A lean approach to manufacturing is being considered in the healthcare industry. Some say it’s too risky while others say it is effective. What do you think?
It may seem odd to think that hospital inventory management would employ a lean approach like just-in-time (JIT). However, as healthcare facilities face tighter profit margins, more of them are seriously exploring this option. For a facility like a hospital, however, this approach can be risky.
These lean inventory routines are meant to maximize reimbursement in particular. Many facilities have moved towards bundled payments over fee-for-service. JIT purchasing lowers the carrying cost of bulk inventory. It also aligns consumption levels with actual uses for each supply, which eliminates obsolete stock and wasted dollars.
Looking at these aspects, the JIT approach to inventory is a simple, sensible solution. However, there is one glaring risk with this approach, and it is a big one: potential lack of availability of a product.
While financial risks are an everyday part of hospital culture, what these facilities don’t want is for a patient event to become a negative event. For example, a patient procedure has to be rescheduled if a product that was supposed to arrive the night prior has not shown up. Moving surgeries is costly to the facility and hard on the patient.
Healthcare Financial News interviewed Don Spence on the subject in “Hospitals turn to just-in-time buying to control supply chain costs.” Spence is the VP of Corporate Development for the supply chain management vendor GHX. He said, “If you carry inventories under JIT that are so low that the product’s unavailable because of one incidence, that can be hugely adverse in the hospital sector.”

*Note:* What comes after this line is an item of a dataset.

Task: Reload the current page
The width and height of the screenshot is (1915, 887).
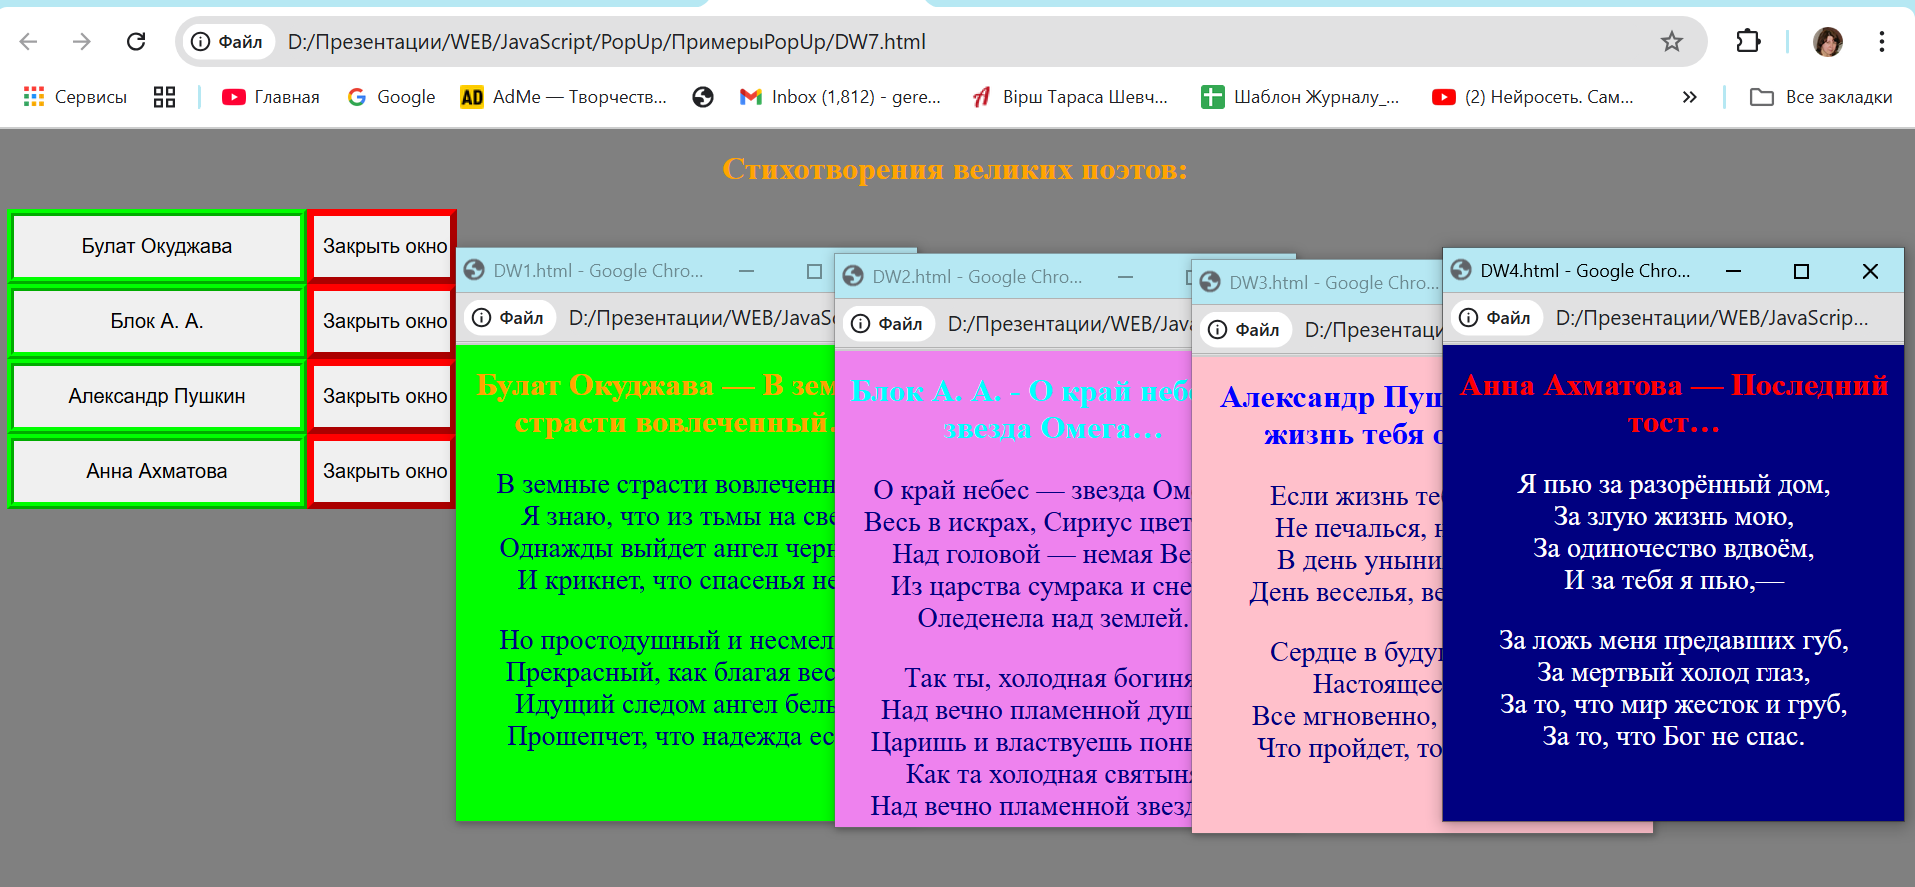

In that same article, Quincy Stanley, the supply chain manager at Mercy Hospital in Chicago said JIT purchasing really adds up. Mercy’s on-hand inventory dropped 50% with the strategy. Stanley addresses the obvious issues:
“As supply chain professionals, it’s our job to make sure clinicians have what they need when they need it, but we must also make sure we don’t have too many dollars tied up in inventory. The data tells you which direction to go. Obviously, there are items you must have in a hospital, but you should know what they are, and whether you need to keep extras.”
There is a clear and reasonable debate with this issue. Over time, we may see hospitals work out the kinks to make the process hyper effective. Some products are certainly more critical than others; it might make sense to employ a JIT routine to non-critical items first until a process develops.